And the relatively peaceful bubble she had worked so hard to create for herself was effectively popped.

"People who hover in doorways-"

"Are coming from nowhere and are heading nowhere," Meredith finished smoothly as she turned to face her past; the past she had worked so hard to forget about in the past year. "You said that to me a lot growing up."

Ellis's expression didn't change. "You hovered in a lot of doorways."

Meredith stayed silent. She had hovered in a lot of doorways; it wasn't something she could argue. And telling her mother she had hovered in hopes of attention, comfort or contact wouldn't make a difference now.

Ellis changed her tactic, her eyebrows lifting slightly as she spoke again. "Are you planning on coming to talk to me any time soon?"

With a deep breath, Meredith nodded. "Right now, actually."

"Good." Ellis turned and headed back towards her room, fully expecting her daughter to follow.

With only a moment of hesitation, Meredith did follow, wanting for this conversation to go well, but knowing it wouldn't. Once they reached the room, Meredith sat on the chair by the bed, pulling one heel onto the seat in front of her and wrapping an arm around her leg, as if trying to shield herself from what was to come. Ellis remained standing; an allusion to their conversations when Meredith was a child. Ellis had always liked to stand and have Meredith sit. It gave the illusion of power.

"So," Ellis prompted. "Tell me about yourself."

This was not the first question Meredith had expected. Being drilled on her internship, her plans for her residency and fellowship, and her grades and standings in medical school she had expected. Not anything about her life. Ellis had never taken an interest in her life. "I..." She stammered, but trailed off when no words popped into her mind. In the hour and a half she had spent avoiding her mother this morning she had run through the questions she had expected to be asked, and she had replies for all of them. But not this.
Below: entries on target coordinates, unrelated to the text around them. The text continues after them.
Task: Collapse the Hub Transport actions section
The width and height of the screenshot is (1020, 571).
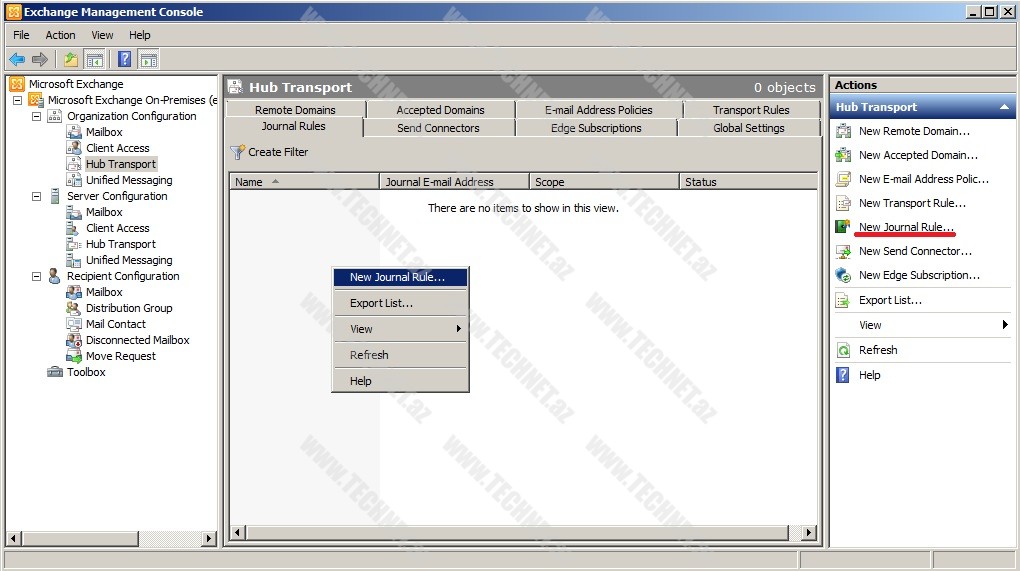Action: [1003, 107]
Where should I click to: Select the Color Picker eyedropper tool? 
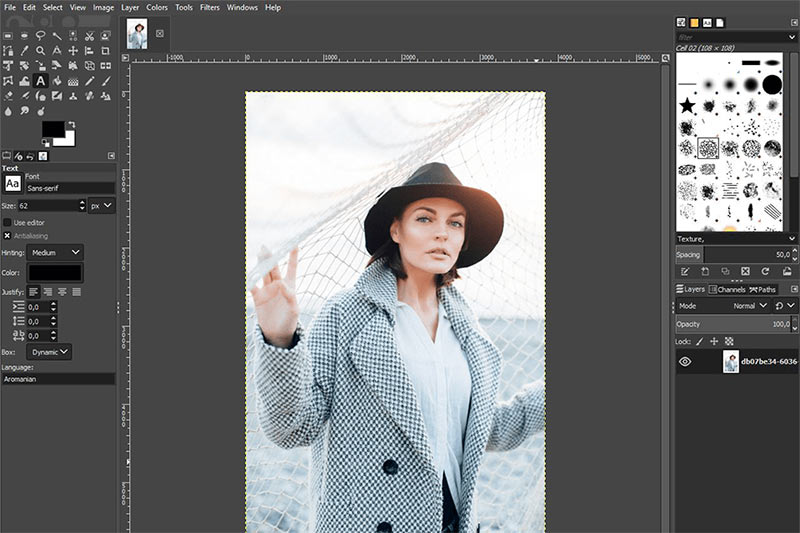[24, 50]
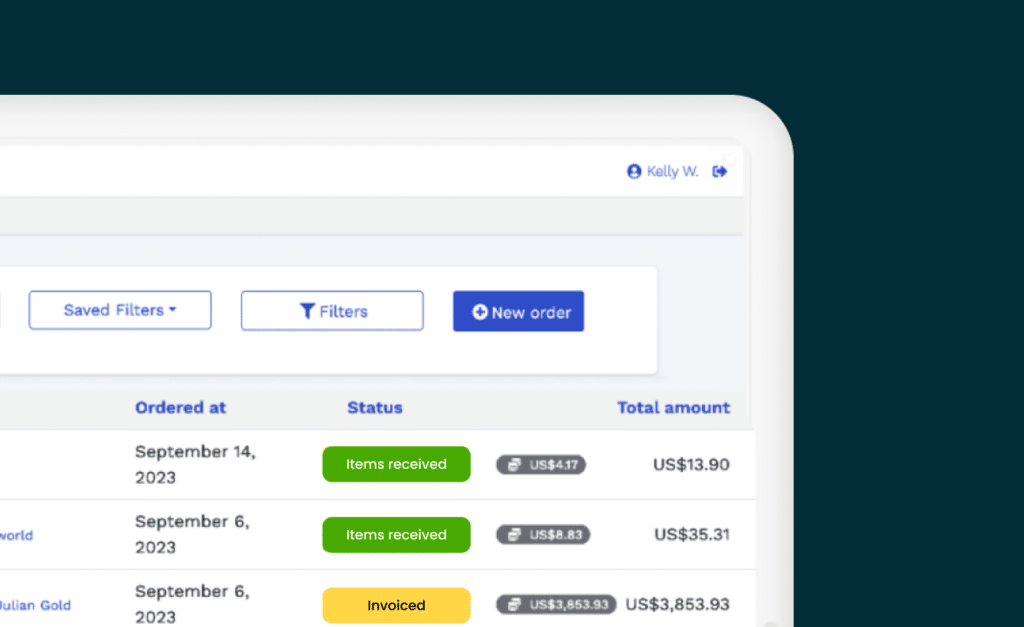The image size is (1024, 627).
Task: Sort by Total amount column header
Action: click(673, 408)
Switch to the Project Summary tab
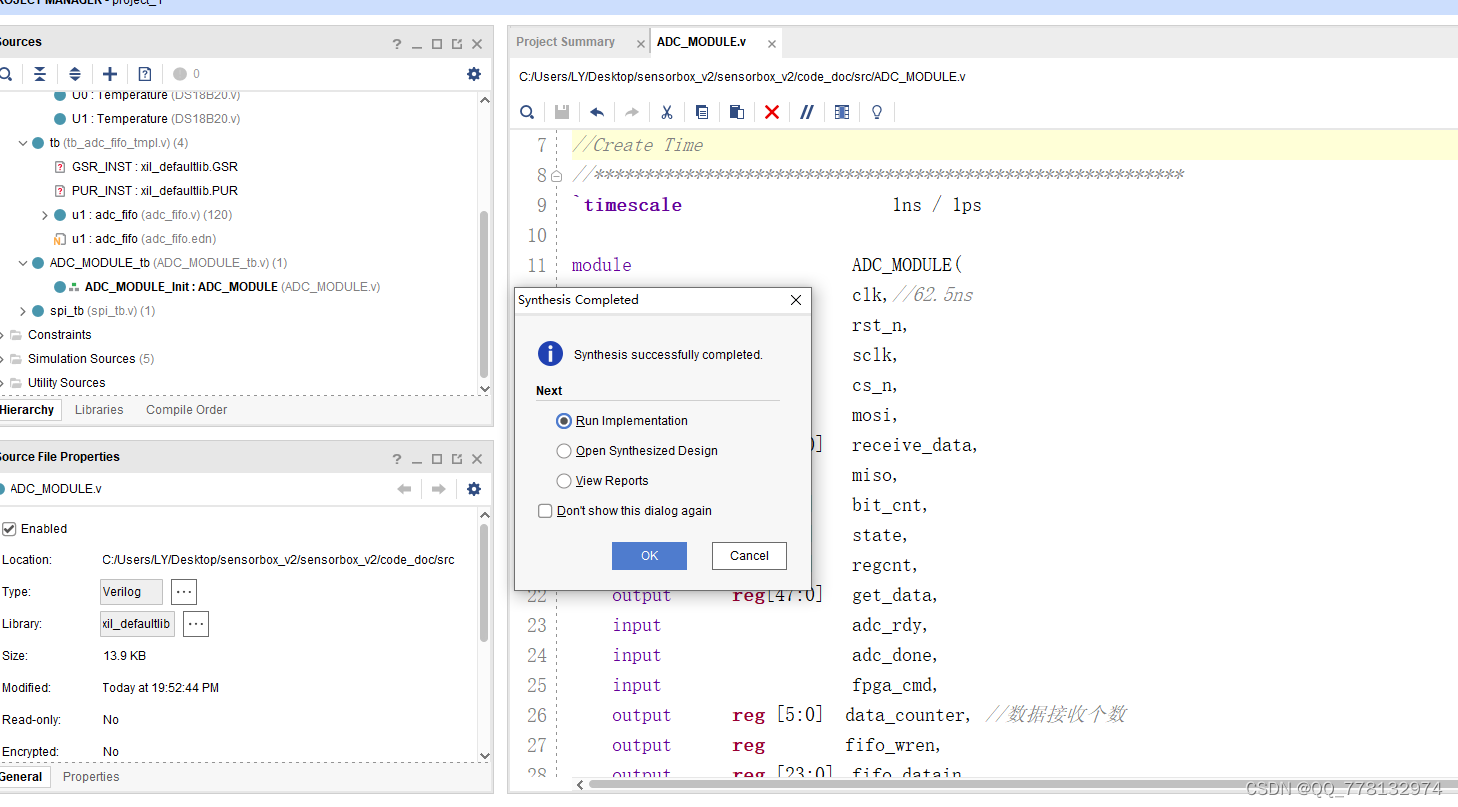This screenshot has height=807, width=1458. [x=565, y=42]
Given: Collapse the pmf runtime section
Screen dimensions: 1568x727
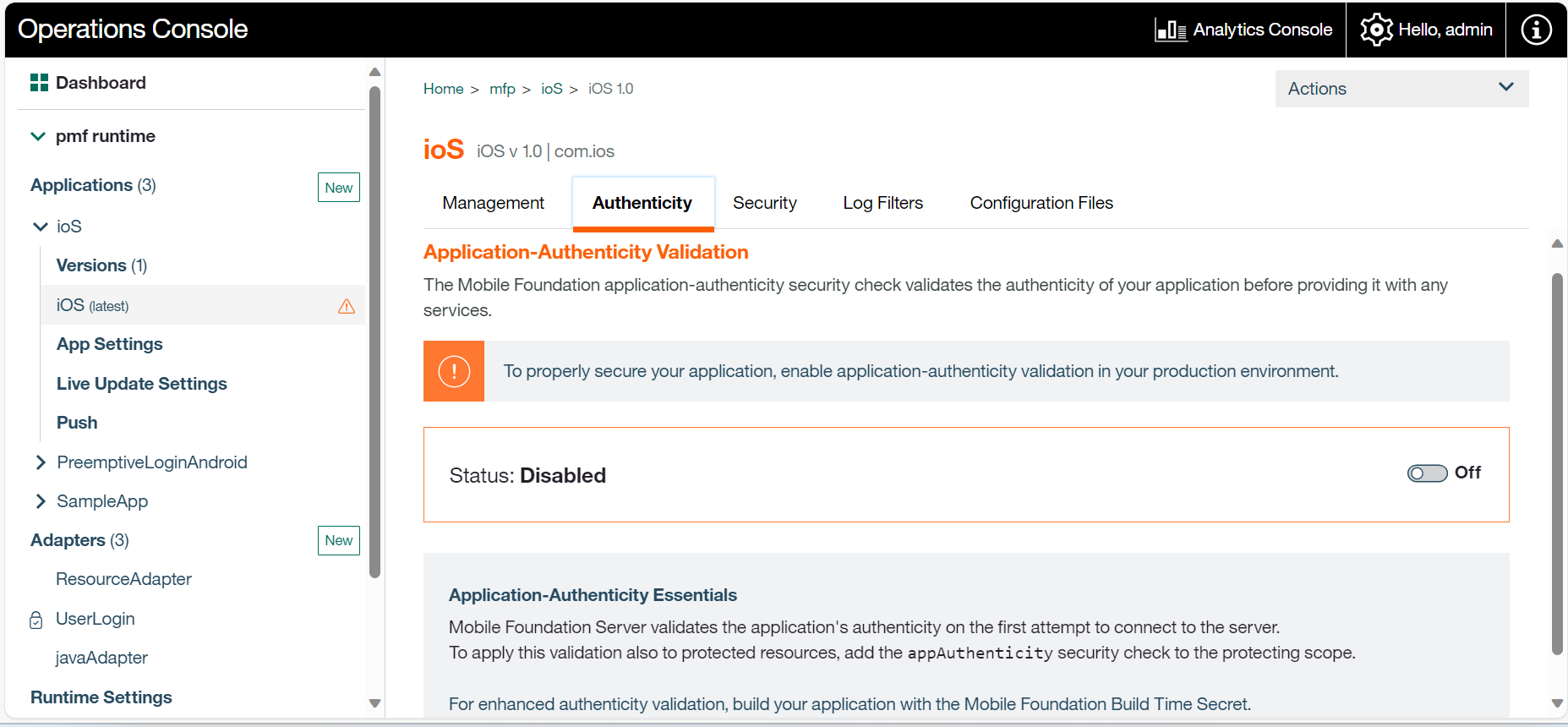Looking at the screenshot, I should point(38,136).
Her mother offered her a laughing smile, showing that she understood her daughter's hesitance. "What's your life like?" She asked again. "I... I really do want to know you, Meredith."

She was a surgical intern. She didn't have much of a life outside of the hospital, other than her friends and Derek. Her mother would never understand befriending the people you were supposed to be competing with. But maybe she would understand about Derek. She really and truly seemed to want to know about her life. And Derek was a very important part of her life, so maybe... "Well, I have a boyfriend."

"I know."

"You...you know?" Meredith stammered.

"I do. Or at least I had hoped. I saw you with that man before you got in the ambulance with me."

"Oh..."

"Yes, and I'm hoping that five years has been enough time for you to grow out of the stage where men are all disposable."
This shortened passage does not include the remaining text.